By Tom Kleckner
MEXICO CITY — A top official with Mexico’s wholesale electricity market accepted praise last week for the outcome of the country’s latest capacity auction, but he said he is still intent on increasing participation in the effort.
“There are barriers to true efficiency in the market,” Marcos Valenzuela, director of the National Energy Control Center’s (CENACE) wholesale market, said during a Gulf Coast Power Association breakfast Nov. 30. “I think we need to incorporate more participants, more qualified suppliers, to give more offers to the end users.”
Valenzuela, one of three top directors for CENACE, made his comment after telling his audience that competition had helped narrow offer spreads and drive down prices during Mexico’s third long-term auction in November. Only 16 offers were completed, though in larger packages than in the first two auctions.
According to Mexican energy consulting firm Zumma rg+c, the auction resulted in a world-record low price for wind energy, at $17.76/MWh. But the company said solar energy still accounted for 55% of the energy and clean energy certificates in the auction, with a price of $18.93/MWh.
Only three load-serving entities participated on the buyer-side: the state-owned Federal Electricity Commission (CFE); Spanish multinational Iberdola; and Mekent, an electricity retail division of CEMEX Energia, the second-largest construction materials company in the world. Together they bought a combined 593 MW/year of capacity in the national interconnected system, 5.49 TWh/year of energy and 5.95 million clean energy certificates per year.
Valenzuela said he has focused on increasing the number of private buyers by aggregating qualified buyers. CENACE hopes to attract more participants by establishing a clearinghouse like those used by U.S. RTOs, he said. The clearinghouse is designed to allow buyers other than CFE to participate in the auction process.

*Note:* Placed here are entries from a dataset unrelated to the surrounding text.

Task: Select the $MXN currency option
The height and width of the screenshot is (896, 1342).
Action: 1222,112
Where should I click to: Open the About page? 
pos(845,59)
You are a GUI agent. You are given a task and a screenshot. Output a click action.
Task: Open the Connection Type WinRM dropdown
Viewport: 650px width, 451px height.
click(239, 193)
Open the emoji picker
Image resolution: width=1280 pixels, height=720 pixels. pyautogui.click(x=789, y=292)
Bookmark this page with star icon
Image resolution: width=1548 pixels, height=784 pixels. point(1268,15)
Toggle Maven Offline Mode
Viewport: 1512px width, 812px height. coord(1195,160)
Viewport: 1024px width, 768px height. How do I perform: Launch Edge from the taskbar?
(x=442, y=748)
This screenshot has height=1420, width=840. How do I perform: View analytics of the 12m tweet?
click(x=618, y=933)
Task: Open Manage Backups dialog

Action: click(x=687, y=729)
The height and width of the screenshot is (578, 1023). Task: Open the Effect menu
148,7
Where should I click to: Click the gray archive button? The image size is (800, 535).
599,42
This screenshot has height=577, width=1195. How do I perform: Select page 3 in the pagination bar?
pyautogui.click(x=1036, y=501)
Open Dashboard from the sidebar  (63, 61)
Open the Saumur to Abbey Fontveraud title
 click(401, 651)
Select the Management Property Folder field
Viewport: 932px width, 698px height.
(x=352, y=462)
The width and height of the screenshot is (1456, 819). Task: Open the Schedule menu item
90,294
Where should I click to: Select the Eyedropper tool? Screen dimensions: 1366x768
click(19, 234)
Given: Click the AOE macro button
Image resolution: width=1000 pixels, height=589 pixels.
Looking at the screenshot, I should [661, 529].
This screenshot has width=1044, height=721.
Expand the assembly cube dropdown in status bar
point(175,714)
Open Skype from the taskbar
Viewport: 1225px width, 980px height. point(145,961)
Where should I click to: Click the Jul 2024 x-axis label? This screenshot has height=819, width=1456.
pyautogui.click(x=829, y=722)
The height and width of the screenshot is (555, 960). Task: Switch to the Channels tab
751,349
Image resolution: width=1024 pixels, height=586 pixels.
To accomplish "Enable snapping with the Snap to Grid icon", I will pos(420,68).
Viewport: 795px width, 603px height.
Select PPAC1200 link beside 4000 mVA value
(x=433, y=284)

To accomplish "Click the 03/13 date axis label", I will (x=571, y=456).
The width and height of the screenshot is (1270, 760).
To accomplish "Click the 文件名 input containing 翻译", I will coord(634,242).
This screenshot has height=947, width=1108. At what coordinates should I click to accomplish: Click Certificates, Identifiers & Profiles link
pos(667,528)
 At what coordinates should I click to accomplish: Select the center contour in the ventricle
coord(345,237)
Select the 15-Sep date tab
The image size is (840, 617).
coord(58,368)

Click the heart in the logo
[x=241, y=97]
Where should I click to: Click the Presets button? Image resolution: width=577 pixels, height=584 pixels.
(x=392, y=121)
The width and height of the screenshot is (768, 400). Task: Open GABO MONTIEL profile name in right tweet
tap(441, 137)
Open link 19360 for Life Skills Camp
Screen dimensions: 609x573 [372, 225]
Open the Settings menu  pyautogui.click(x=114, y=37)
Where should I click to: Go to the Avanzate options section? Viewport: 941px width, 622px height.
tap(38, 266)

Valenzuela said implementing Mexico’s market reforms has been a “big challenge” but pointed to the speed with which the market has ramped up operations. Market reform was written into the country’s constitution just three years ago, and CENACE was able to implement a short-term market in less than a year and a half and run its first long-term auction within five months, he said.
Roll-out of Mexico’s spot market has been postponed to give market participants more time to develop market-rate — rather than cost-based — bids.
“The [timing] is very tight. Not just for us, but even for the participants, because they need to understand … the process,” he said.
Valenzuela’s comments came during the second of what Mexican representatives hope will be a recurring breakfast. Jonathan Pinzon, a partner with Zumma, said he and fellow consultant, Que Advisors’ Peter Nance, hope to schedule eight to 10 meetings in 2018, focusing on intimate gatherings that avoid “death by PowerPoint.”
“We bring together different actors from across the industry,” Pinzon said. “We’ve always thought that small-group partnerships help develop further relationships in the market. It also brings out some good questions not reflected in PowerPoint.”
Pinzon credited GCPA Executive Director Tom Foreman for helping the new effort, recognizing that Mexico is also part of the Gulf Coast. The GCPA has scheduled its next conference on the Mexican power market for May 16 in Mexico City.